SOURCE DOCUMENT.
————————
Once simulations have completed, I concatenated the output. I noticed that some logs are missing though output file exists. Results of such simulations are useless because there is no parameter values to associate with. So I did concatenation only if log file exists.

#for model in model_1_1_1 model_1_1_2 model_1_2_1 model_1_2_2 model_2_1_1 model_2_1_2 model_2_2_1 model_2_2_2
for model in model_1_1_2 model_1_2_2 model_2_1_2 model_2_2_2
do
        for i in {0..99}
        do
                outdir=`printf "output/demography/ms/%s/%02d" $model $i`
                for j in {0..99}
                do
                        outprefix=`printf "%s_%02d_%02d" $model $i $j`
                        if [ -f $outdir/$outprefix.log ];then
                                cat -e $outdir/$outprefix.out | grep "$" | sed 's/\$//' | awk -v n1=$i -v n2=$j -v outprefix=$outprefix 'BEGIN{n=n1*1e4 + n2*1e2}n1==0&&n2==0&&NR==1{print $0}NR>1{$1+=n;print $0}'
                        fi
                done
        done > output/demography/ms/${model}_out.txt
done

I did the same for log files. Note that log files may contain records that was not included in output (because log was written before running simulation).

#for model in model_1_1_1 model_1_1_2 model_1_2_1 model_1_2_2 model_2_1_1 model_2_1_2 model_2_2_1 model_2_2_2
for model in model_1_1_2 model_1_2_2 model_2_1_2 model_2_2_2
do
        for i in {0..99}
        do
                outdir=`printf "output/demography/ms/%s/%02d" $model $i`
                for j in {0..99}
                do
                        outprefix=`printf "%s_%02d_%02d" $model $i $j`
                        if [ -f $outdir/$outprefix.log ];then
                                cat -e $outdir/$outprefix.log | grep "$" | sed 's/\$//' | awk -v n1=$i -v n2=$j -v outprefix=$outprefix 'BEGIN{n=n1*1e4 + n2*1e2}n1==0&&n2==0&&NR==1{print $0}NR>1{$1+=n;print $0}'
                        fi
                done
        done > output/demography/ms/${model}_log.txt
done

I gzipped all

#for model in model_1_1_1 model_1_1_2 model_1_2_1 model_1_2_2 model_2_1_1 model_2_1_2 model_2_2_1 model_2_2_2
#for model in model_1_2_1
for model in model_1_1_2 model_1_2_2 model_2_1_2 model_2_2_2
do
        gzip output/demography/ms/${model}_out.txt
        gzip output/demography/ms/${model}_log.txt
done

Revision 1. Additional scenarios with different split times among 4 resident populations

Instead of T_split, I have 5 values: T_split_mac, T_split_mal, T_split_cre, T_split_cont, T_split_short. Scripts were edited for model_2_1_3 and model_2_2_3.

For each model, I ran 1,000,000 simulations by submitting an array job of 10,000, each of which runs 100.
————————
THE EXERCISE.
Please answer these questions using the simulation notes:
(a) Under what condition was the output of a simulation concatenated?
(b) How many values take the place of T_split in Revision 1?
(c) How was the total of 1,000,000 simulations per model divided up?
The lines that follow come from a separate source, not from the simulation notes.

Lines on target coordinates
————————
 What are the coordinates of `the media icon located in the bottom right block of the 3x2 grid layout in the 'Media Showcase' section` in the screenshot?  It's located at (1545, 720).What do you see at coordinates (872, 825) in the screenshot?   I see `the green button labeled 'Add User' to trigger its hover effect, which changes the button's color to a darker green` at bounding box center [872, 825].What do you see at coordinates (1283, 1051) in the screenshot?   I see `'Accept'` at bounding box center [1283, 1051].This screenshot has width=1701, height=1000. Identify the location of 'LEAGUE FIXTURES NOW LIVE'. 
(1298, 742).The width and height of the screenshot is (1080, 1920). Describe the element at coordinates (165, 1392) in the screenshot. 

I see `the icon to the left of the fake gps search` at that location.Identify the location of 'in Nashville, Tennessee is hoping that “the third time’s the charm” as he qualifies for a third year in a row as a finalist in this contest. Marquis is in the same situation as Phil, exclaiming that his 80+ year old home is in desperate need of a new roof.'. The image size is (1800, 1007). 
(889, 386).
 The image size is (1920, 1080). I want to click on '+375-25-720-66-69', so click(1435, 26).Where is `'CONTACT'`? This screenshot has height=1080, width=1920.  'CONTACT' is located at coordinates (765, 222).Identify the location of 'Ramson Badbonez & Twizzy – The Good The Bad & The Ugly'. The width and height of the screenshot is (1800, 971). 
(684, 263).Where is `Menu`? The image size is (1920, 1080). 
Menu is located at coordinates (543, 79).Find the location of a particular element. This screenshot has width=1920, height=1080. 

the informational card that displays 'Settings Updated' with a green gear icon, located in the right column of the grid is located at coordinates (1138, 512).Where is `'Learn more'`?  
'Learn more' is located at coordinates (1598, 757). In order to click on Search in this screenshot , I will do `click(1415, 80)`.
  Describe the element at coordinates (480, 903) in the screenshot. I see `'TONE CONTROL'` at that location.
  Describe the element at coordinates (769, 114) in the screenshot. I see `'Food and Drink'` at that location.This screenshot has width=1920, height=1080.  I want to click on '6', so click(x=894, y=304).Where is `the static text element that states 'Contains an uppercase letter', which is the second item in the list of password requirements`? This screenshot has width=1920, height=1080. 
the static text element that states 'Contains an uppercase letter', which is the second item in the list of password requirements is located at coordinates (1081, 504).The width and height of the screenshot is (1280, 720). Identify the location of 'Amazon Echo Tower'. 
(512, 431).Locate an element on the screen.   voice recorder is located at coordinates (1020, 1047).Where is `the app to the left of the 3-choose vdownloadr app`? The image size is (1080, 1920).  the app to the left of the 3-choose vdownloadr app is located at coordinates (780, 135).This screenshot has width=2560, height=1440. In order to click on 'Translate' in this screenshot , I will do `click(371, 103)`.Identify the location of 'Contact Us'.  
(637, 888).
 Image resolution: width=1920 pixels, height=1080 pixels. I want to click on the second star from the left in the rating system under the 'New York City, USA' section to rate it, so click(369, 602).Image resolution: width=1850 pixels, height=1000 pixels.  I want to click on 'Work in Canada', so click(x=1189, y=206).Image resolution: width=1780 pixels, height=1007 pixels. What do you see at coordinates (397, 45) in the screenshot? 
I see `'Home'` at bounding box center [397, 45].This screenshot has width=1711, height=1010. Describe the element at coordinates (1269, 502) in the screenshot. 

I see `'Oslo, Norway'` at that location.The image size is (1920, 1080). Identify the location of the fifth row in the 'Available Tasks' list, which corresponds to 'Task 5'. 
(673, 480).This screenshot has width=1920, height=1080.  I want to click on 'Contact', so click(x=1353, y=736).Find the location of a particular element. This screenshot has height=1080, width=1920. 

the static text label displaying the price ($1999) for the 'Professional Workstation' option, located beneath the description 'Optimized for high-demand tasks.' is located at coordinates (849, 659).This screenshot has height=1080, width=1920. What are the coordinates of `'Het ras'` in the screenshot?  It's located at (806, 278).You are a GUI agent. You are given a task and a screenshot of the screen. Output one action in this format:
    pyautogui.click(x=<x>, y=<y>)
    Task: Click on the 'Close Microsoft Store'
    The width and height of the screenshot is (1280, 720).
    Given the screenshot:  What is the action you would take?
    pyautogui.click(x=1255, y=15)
————————
WRITTEN SOLUTION.
(a) Only if the log file exists.
(b) Five: T_split_mac, T_split_mal, T_split_cre, T_split_cont, and T_split_short.
(c) It was submitted as an array job of 10,000, each of which runs 100 simulations.